Stored data entries ->
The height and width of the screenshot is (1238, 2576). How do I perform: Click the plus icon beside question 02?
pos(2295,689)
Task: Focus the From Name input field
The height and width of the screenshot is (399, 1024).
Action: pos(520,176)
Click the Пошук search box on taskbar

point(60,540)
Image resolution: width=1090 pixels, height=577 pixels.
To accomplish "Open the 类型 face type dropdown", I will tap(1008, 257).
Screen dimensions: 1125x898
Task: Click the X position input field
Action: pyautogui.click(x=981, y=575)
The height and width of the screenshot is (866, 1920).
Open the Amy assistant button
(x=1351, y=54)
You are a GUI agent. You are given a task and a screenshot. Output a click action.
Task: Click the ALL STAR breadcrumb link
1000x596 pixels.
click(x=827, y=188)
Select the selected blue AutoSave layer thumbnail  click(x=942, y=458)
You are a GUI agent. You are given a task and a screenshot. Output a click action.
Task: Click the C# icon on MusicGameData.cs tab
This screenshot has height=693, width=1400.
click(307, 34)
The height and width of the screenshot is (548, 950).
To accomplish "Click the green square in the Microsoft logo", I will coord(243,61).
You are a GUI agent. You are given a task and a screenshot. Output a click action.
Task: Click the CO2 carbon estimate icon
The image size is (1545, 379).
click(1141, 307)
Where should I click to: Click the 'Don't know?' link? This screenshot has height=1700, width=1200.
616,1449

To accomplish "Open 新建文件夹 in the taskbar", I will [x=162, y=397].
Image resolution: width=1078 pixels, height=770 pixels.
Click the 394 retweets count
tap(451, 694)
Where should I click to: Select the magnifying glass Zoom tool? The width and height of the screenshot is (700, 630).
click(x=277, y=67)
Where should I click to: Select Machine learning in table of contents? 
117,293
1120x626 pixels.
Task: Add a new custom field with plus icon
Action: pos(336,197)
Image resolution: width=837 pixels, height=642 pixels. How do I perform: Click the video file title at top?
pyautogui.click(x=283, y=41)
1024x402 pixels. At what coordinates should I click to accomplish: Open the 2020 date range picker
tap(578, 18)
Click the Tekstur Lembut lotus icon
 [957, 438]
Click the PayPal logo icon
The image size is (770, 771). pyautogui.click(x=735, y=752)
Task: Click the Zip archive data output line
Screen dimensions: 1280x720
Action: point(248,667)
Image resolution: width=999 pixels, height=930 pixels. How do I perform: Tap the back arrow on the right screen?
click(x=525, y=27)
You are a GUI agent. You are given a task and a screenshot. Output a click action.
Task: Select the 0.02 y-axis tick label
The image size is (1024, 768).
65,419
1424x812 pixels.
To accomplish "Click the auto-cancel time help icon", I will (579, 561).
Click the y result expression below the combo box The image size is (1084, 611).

AIM OF THE TASK -> The records above should be reproduced in full, exactly as they read.

WRITTEN SOLUTION ->
The height and width of the screenshot is (1238, 2576). How do I perform: Click the plus icon beside question 02?
pos(2295,689)
Task: Focus the From Name input field
The height and width of the screenshot is (399, 1024).
Action: pos(520,176)
Click the Пошук search box on taskbar

point(60,540)
Image resolution: width=1090 pixels, height=577 pixels.
To accomplish "Open the 类型 face type dropdown", I will tap(1008, 257).
Screen dimensions: 1125x898
Task: Click the X position input field
Action: pyautogui.click(x=981, y=575)
The height and width of the screenshot is (866, 1920).
Open the Amy assistant button
(x=1351, y=54)
You are a GUI agent. You are given a task and a screenshot. Output a click action.
Task: Click the ALL STAR breadcrumb link
1000x596 pixels.
click(x=827, y=188)
Select the selected blue AutoSave layer thumbnail  click(x=942, y=458)
You are a GUI agent. You are given a task and a screenshot. Output a click action.
Task: Click the C# icon on MusicGameData.cs tab
This screenshot has height=693, width=1400.
click(307, 34)
The height and width of the screenshot is (548, 950).
To accomplish "Click the green square in the Microsoft logo", I will coord(243,61).
You are a GUI agent. You are given a task and a screenshot. Output a click action.
Task: Click the CO2 carbon estimate icon
The image size is (1545, 379).
click(1141, 307)
Where should I click to: Click the 'Don't know?' link? This screenshot has height=1700, width=1200.
616,1449

To accomplish "Open 新建文件夹 in the taskbar", I will [x=162, y=397].
Image resolution: width=1078 pixels, height=770 pixels.
Click the 394 retweets count
tap(451, 694)
Where should I click to: Select the magnifying glass Zoom tool? The width and height of the screenshot is (700, 630).
click(x=277, y=67)
Where should I click to: Select Machine learning in table of contents? 
117,293
1120x626 pixels.
Task: Add a new custom field with plus icon
Action: pos(336,197)
Image resolution: width=837 pixels, height=642 pixels. How do I perform: Click the video file title at top?
pyautogui.click(x=283, y=41)
1024x402 pixels. At what coordinates should I click to accomplish: Open the 2020 date range picker
tap(578, 18)
Click the Tekstur Lembut lotus icon
 [957, 438]
Click the PayPal logo icon
The image size is (770, 771). pyautogui.click(x=735, y=752)
Task: Click the Zip archive data output line
Screen dimensions: 1280x720
Action: point(248,667)
Image resolution: width=999 pixels, height=930 pixels. How do I perform: Tap the back arrow on the right screen?
click(x=525, y=27)
You are a GUI agent. You are given a task and a screenshot. Output a click action.
Task: Select the 0.02 y-axis tick label
The image size is (1024, 768).
65,419
1424x812 pixels.
To accomplish "Click the auto-cancel time help icon", I will (579, 561).
Click the y result expression below the combo box The image size is (1084, 611).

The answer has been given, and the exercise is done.